DATA LATIHAN INI:

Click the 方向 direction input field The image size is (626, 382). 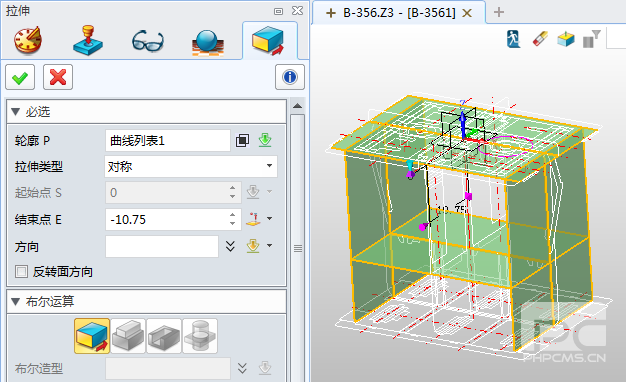(162, 246)
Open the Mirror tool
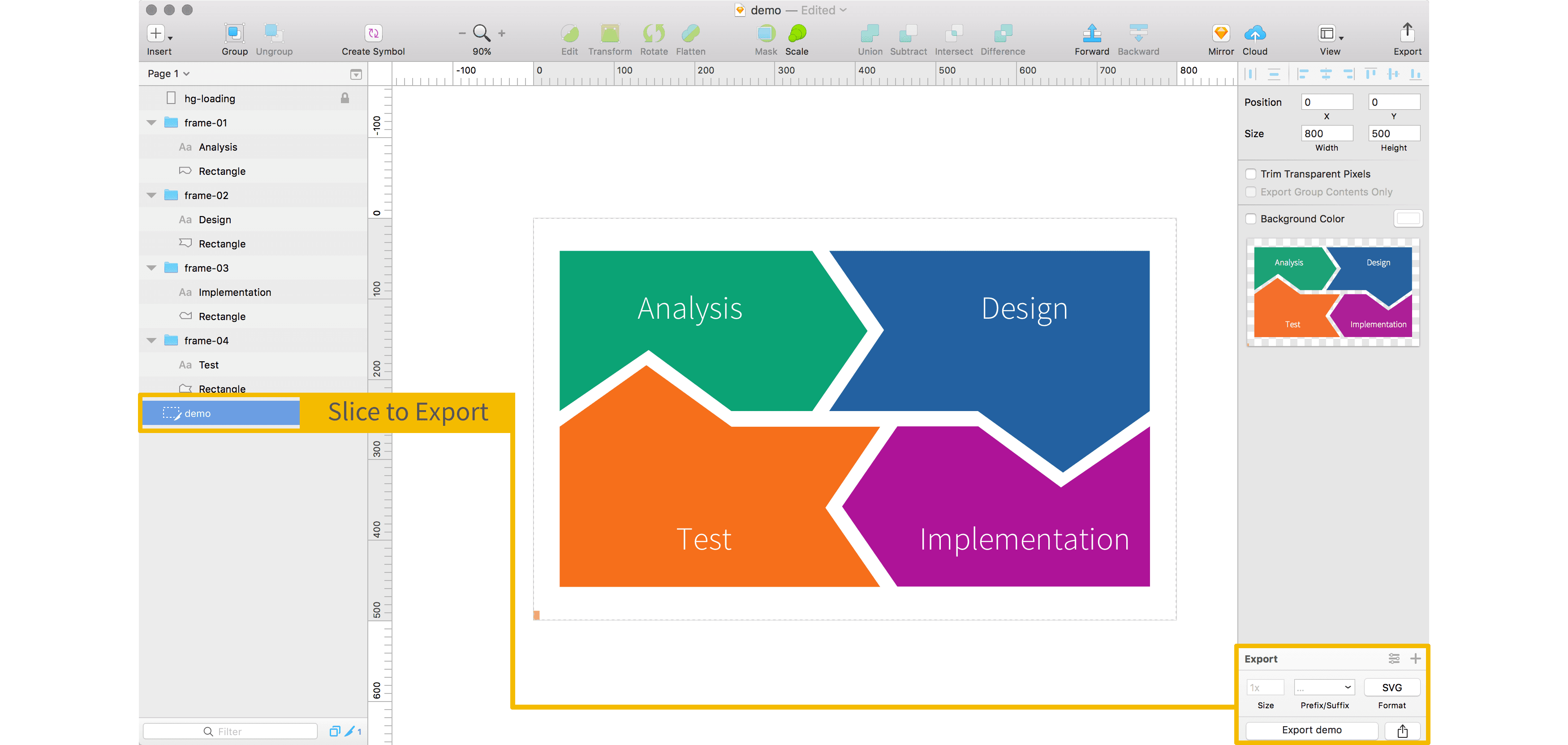 (x=1220, y=33)
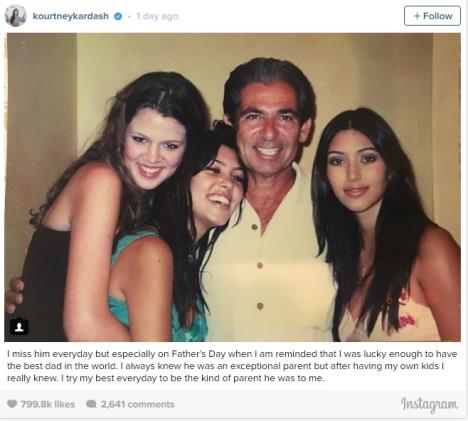Click the man's yellow button-up shirt
The width and height of the screenshot is (468, 421).
point(267,267)
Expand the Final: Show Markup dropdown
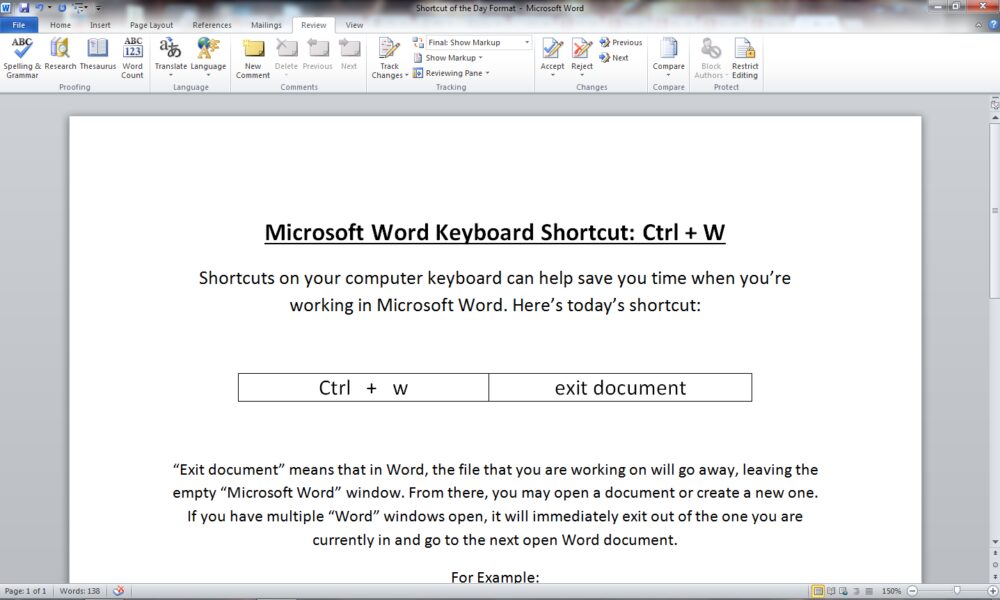 coord(527,43)
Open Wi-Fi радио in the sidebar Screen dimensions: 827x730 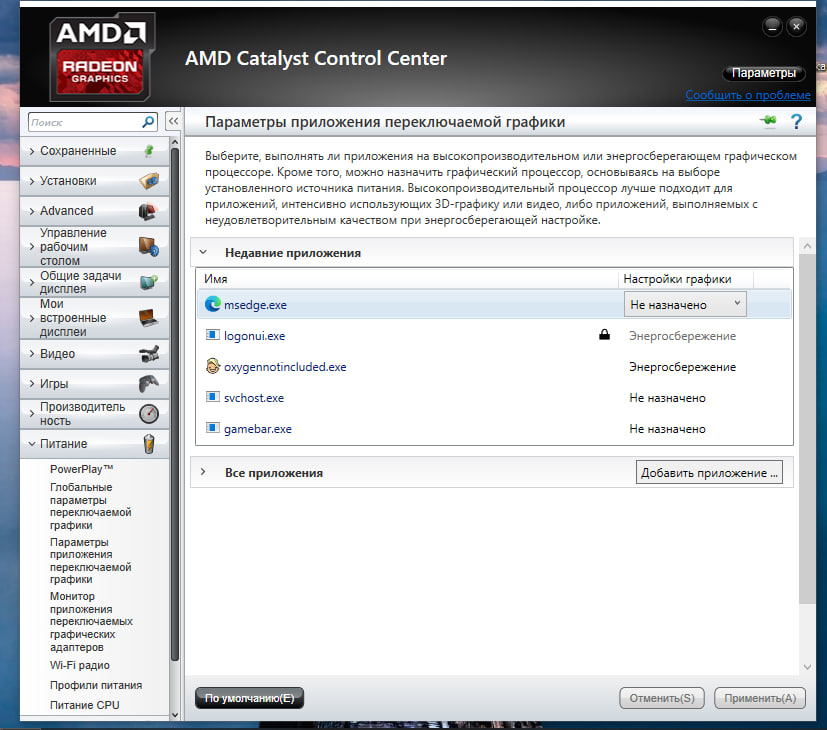tap(80, 665)
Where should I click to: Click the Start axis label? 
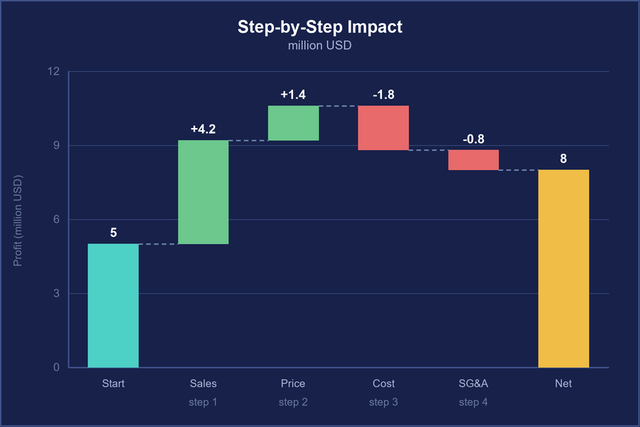click(113, 383)
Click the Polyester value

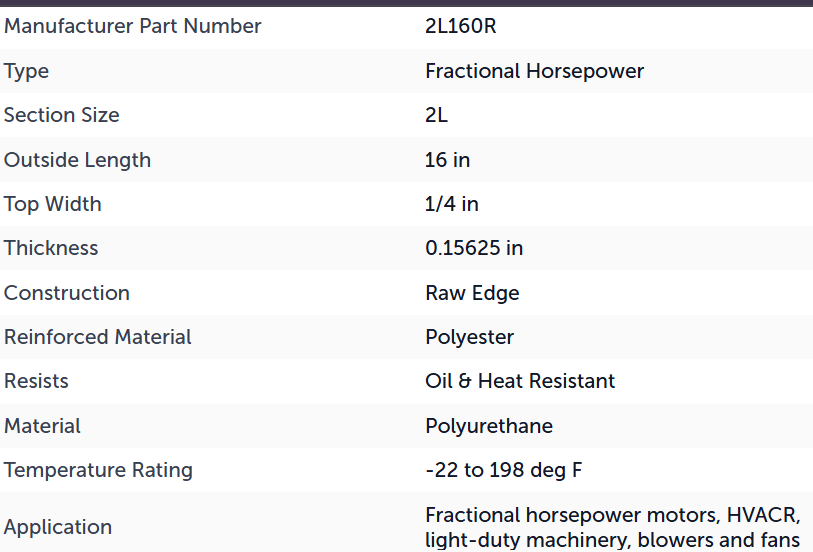[x=470, y=337]
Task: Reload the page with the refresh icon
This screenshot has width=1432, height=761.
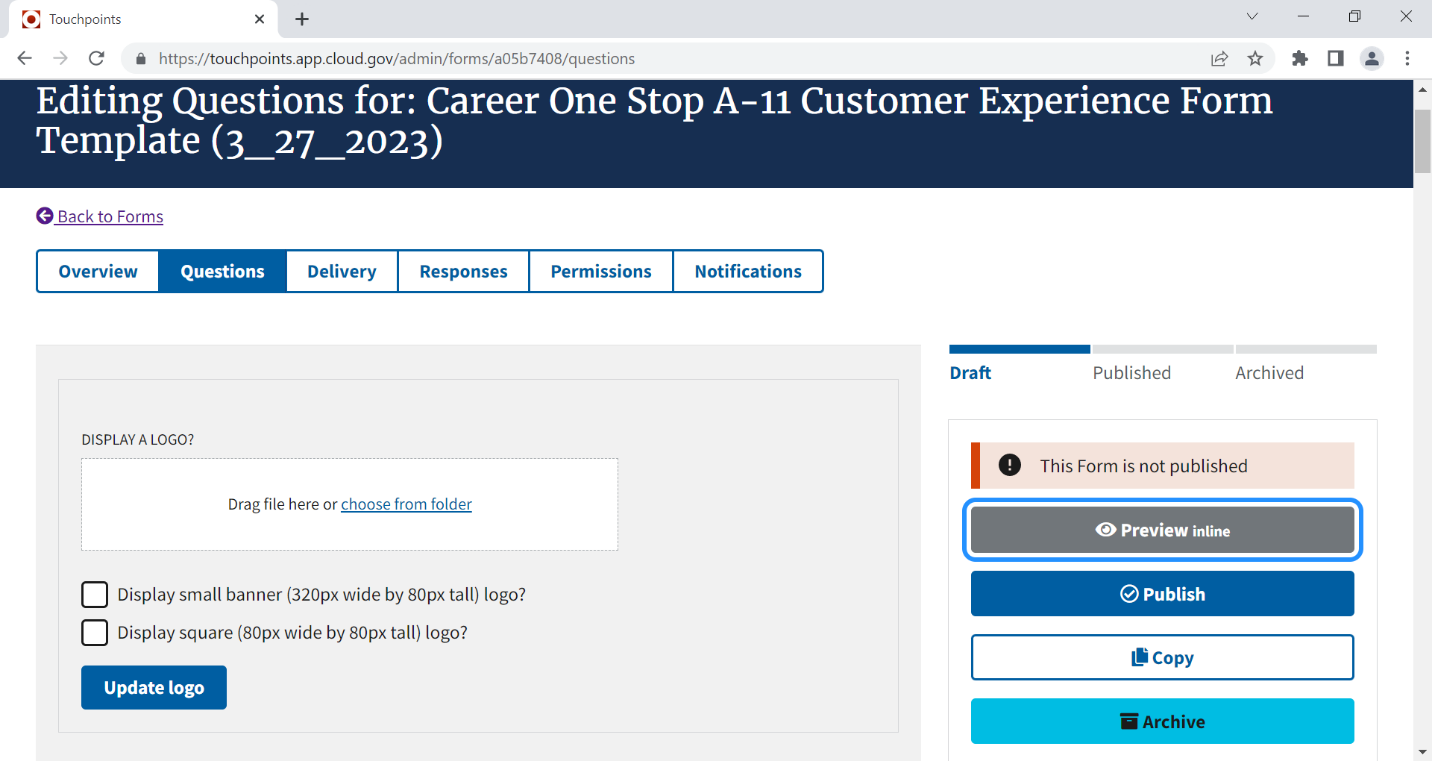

YANG HARUS DIKERJAKAN:
Tolong tulis ulang bagian data yang dimulai dari baris berisi "Click the Polyester value" sampai akhir data, termasuk permintaannya, lalu geser koordinat dalam jawaban dengan menambahkan -98 ke setiap angkanya. Gambar tidak perlu disertakan dalam hasilnya.

HASIL LATIHAN INI:
Click the Polyester value

[x=372, y=239]
Task: Reload the page with the refresh icon
This screenshot has width=1432, height=761.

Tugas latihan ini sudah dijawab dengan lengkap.